• **GIVEN PROBLEM**: Express the records as a two-column CSV with the header columns "record_text" and "answer", one row per record. Begin at the line that has "Viewport: 526px width, 296px" and stop after the last of the records. Put each field in double quotes, turn line breaks into spaces, and leave the pictures out.

━━━━

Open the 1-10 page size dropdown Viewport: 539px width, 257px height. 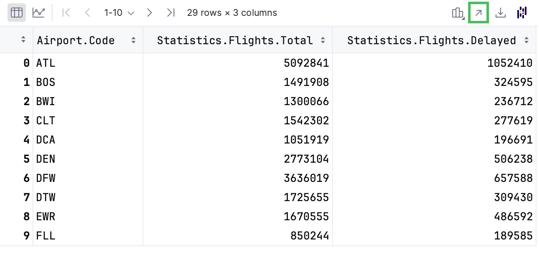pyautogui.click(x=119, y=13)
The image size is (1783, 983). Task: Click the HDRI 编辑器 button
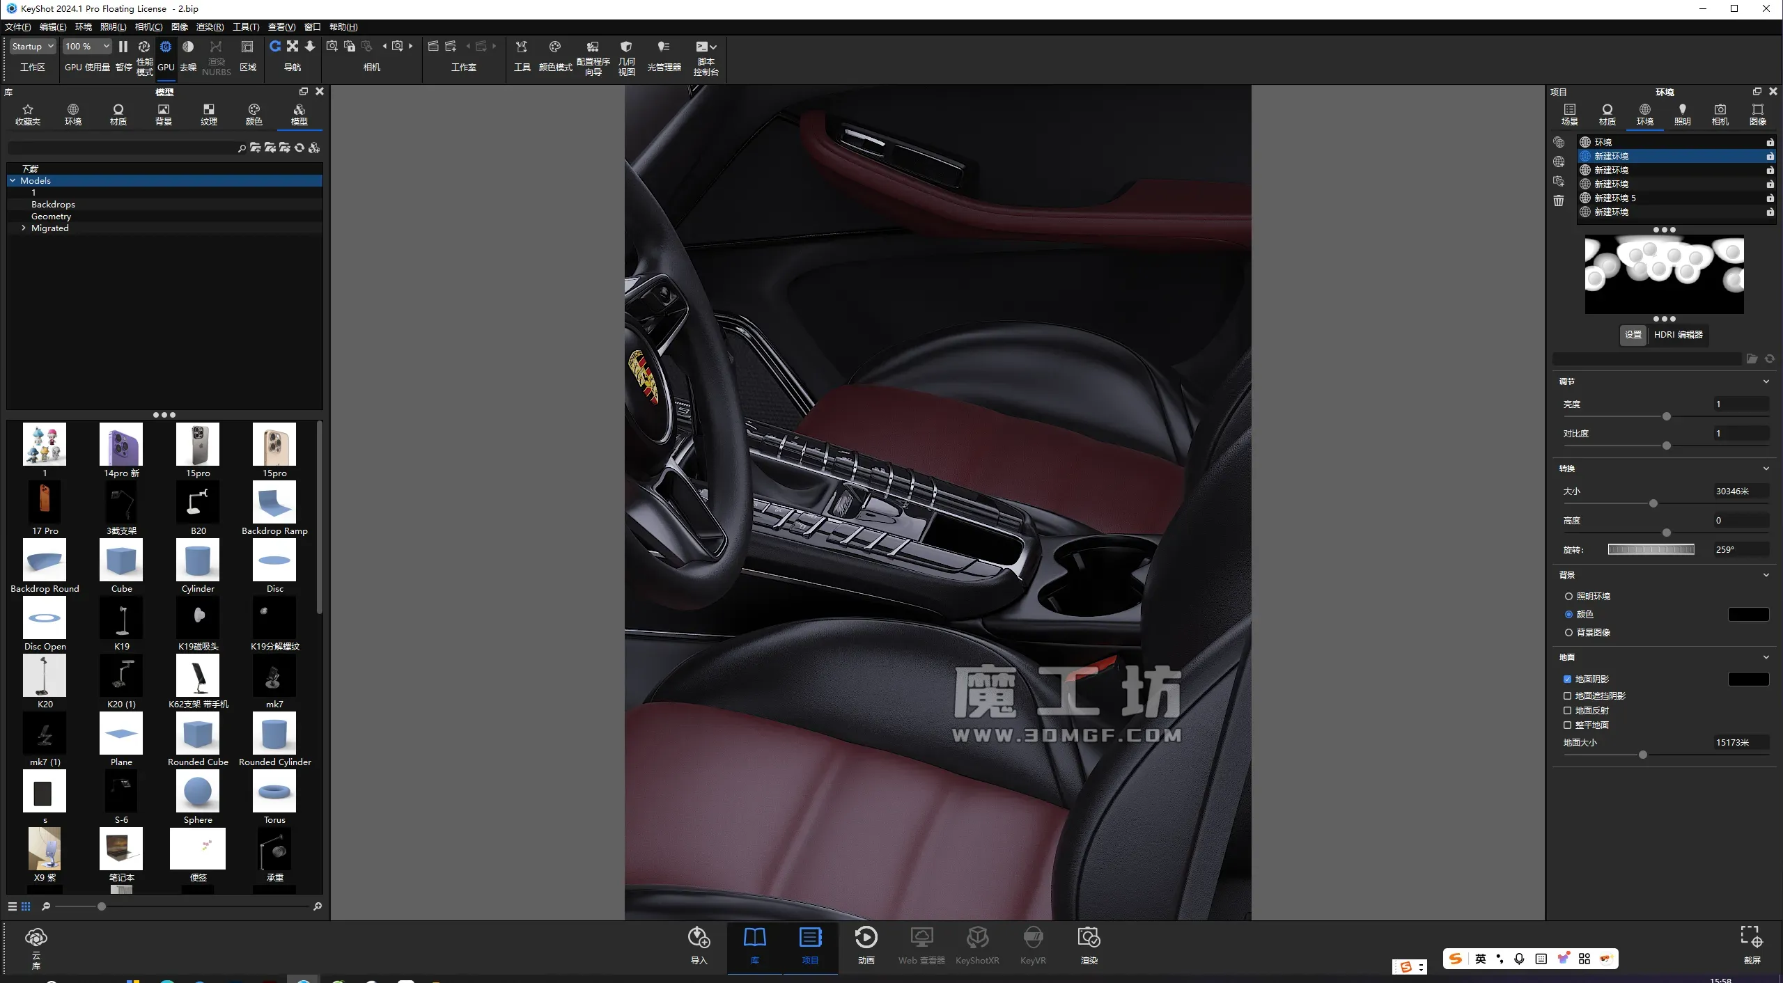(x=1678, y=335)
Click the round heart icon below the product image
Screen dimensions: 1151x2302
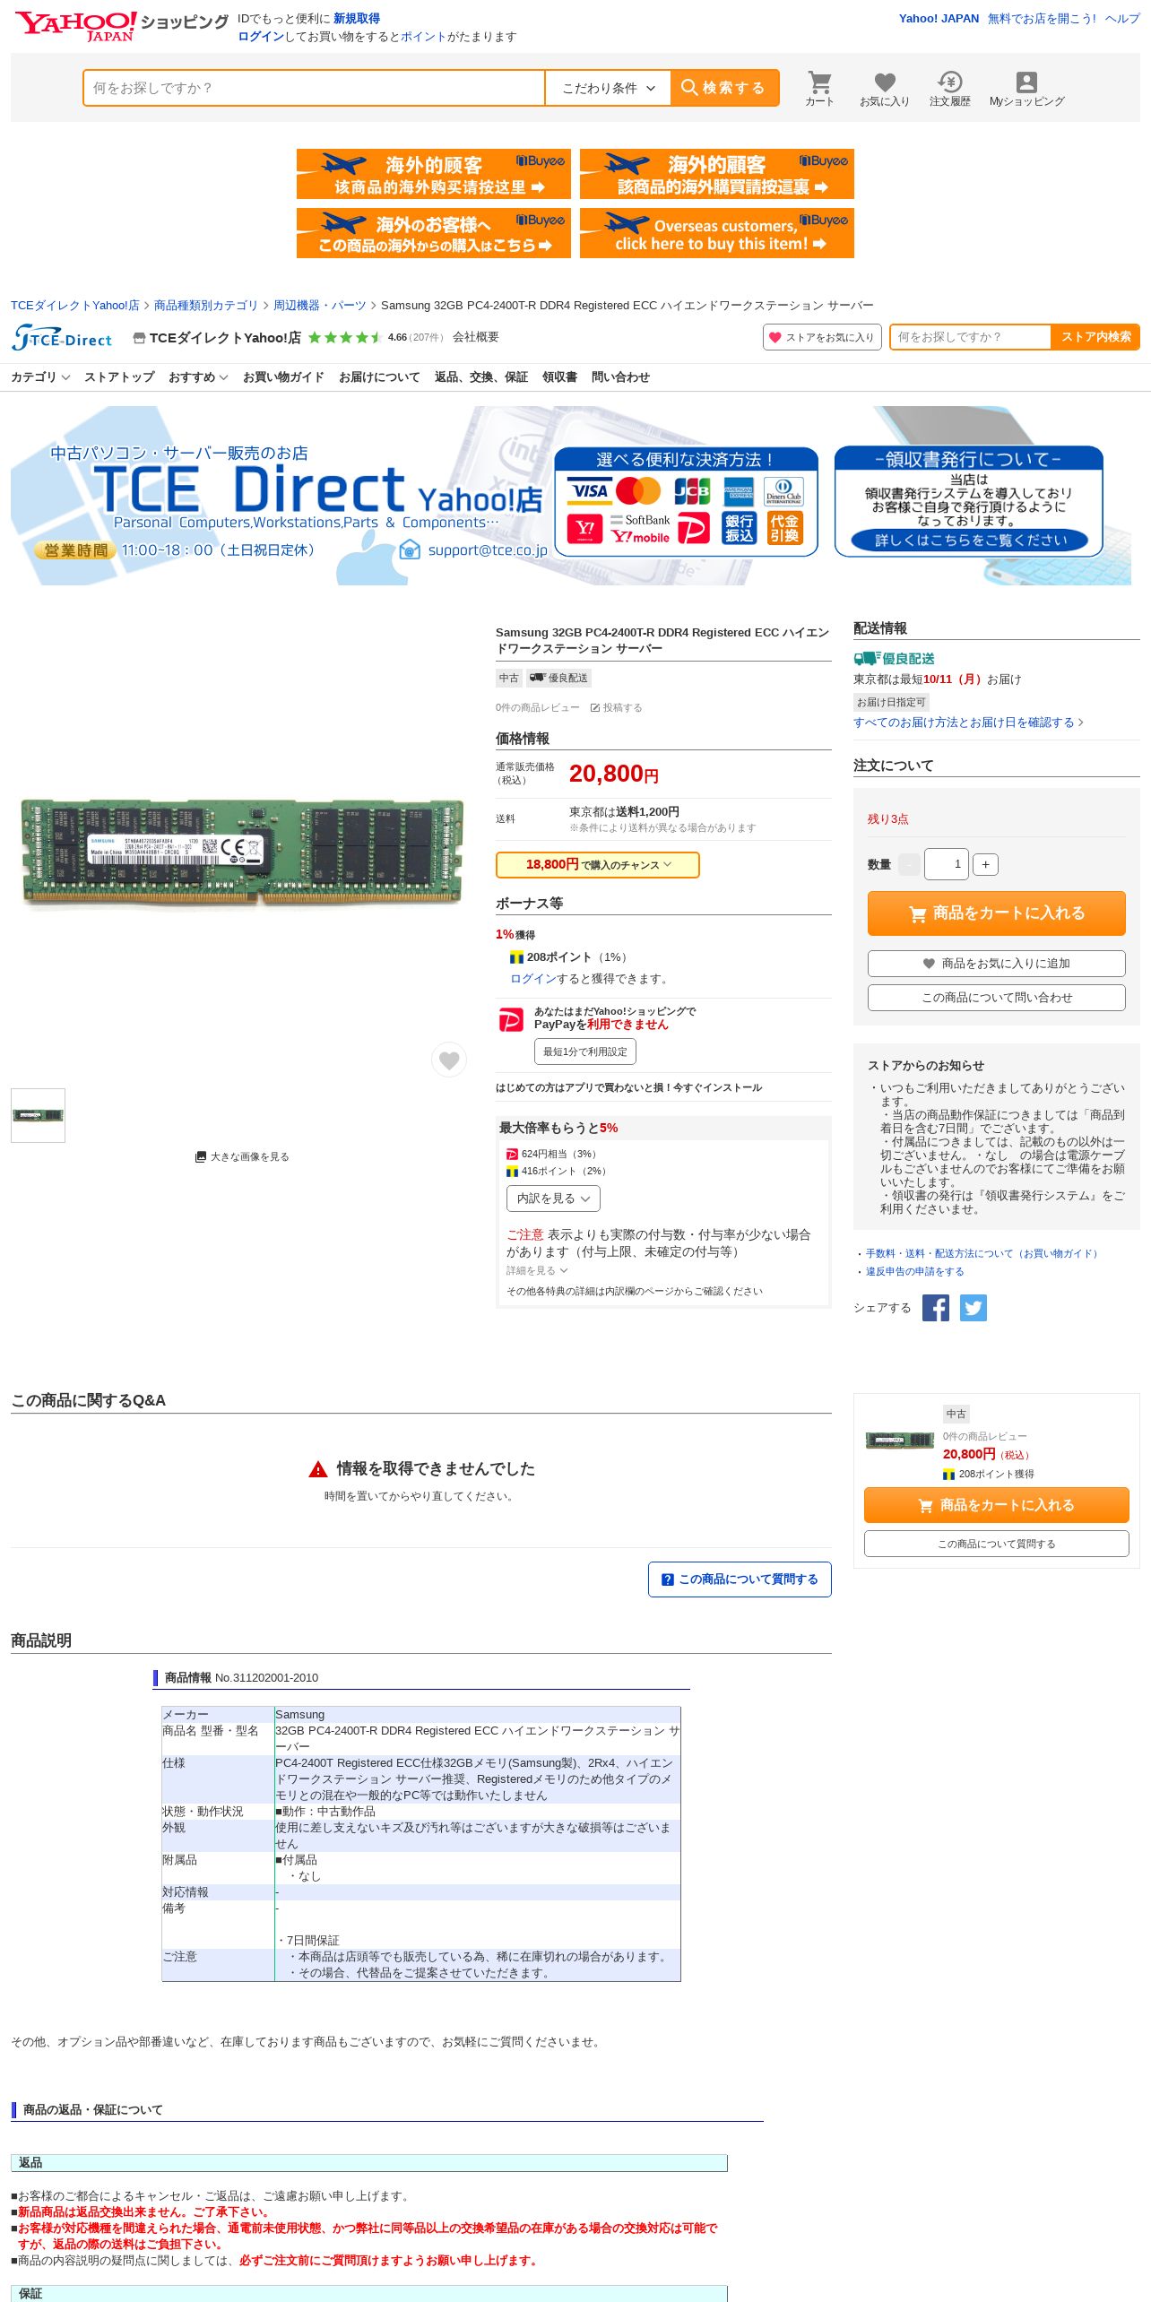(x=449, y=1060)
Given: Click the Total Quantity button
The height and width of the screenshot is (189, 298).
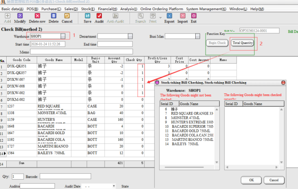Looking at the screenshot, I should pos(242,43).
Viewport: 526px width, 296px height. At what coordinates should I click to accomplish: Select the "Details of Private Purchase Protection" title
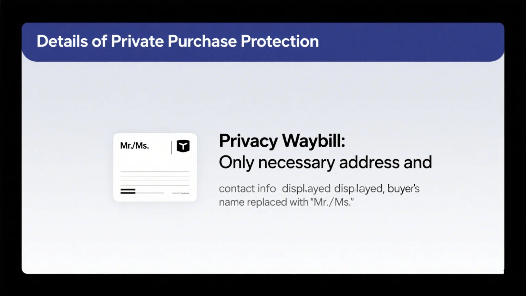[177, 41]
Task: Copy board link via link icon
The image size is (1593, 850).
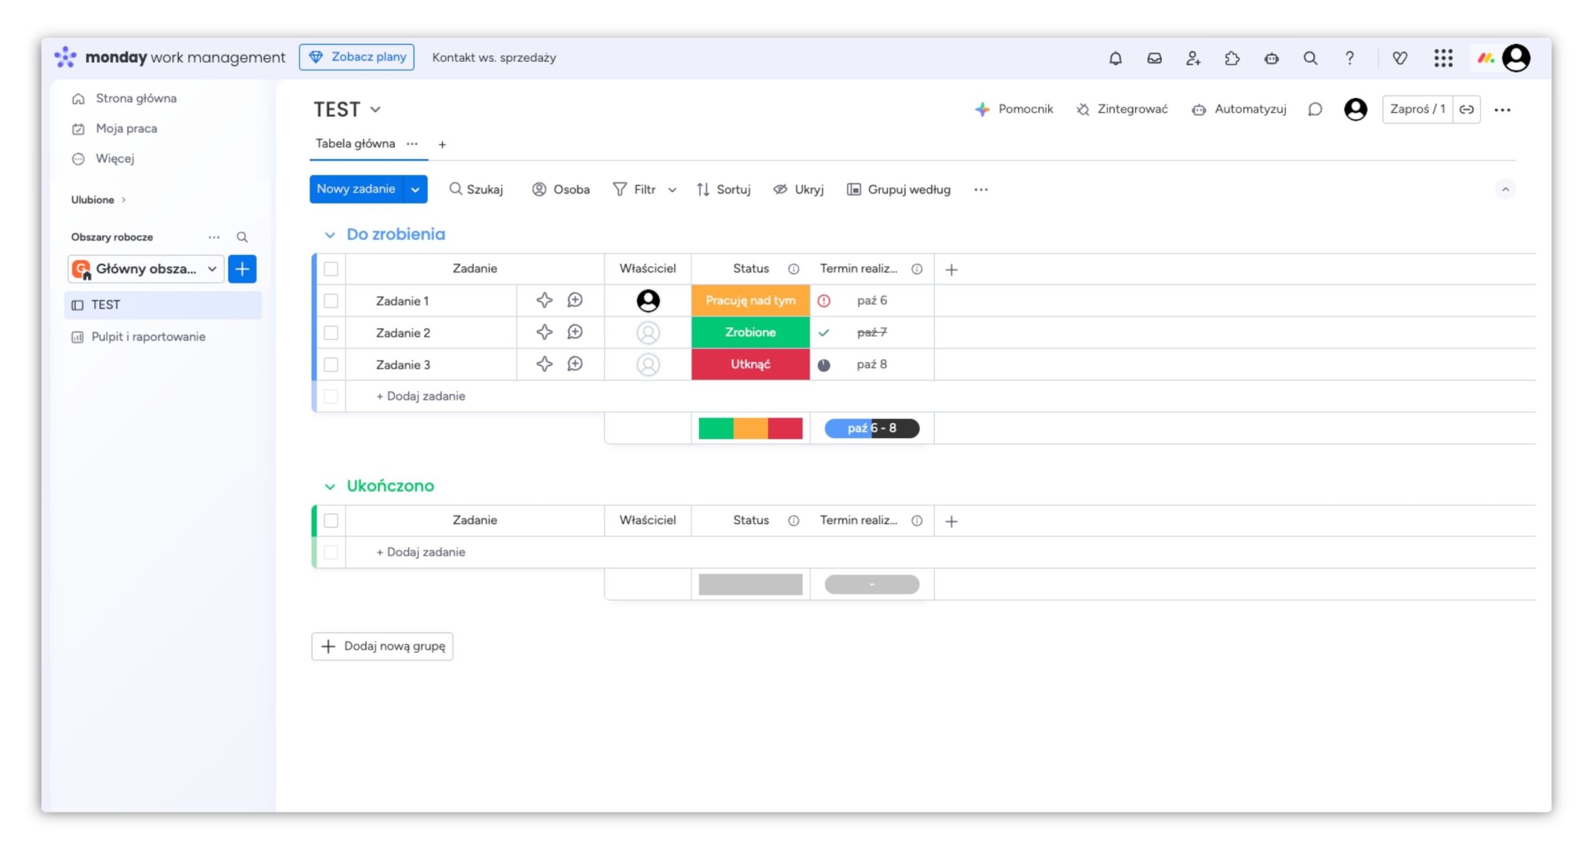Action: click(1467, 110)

━━━━

• **CORRECT RESPONSE**:
record_text,answer
"Viewport: 526px width, 296px height. At what coordinates should I click to accomplish: Select the ""Details of Private Purchase Protection"" title","[177, 41]"
"Task: Copy board link via link icon The image size is (1593, 850).","Action: click(1467, 110)"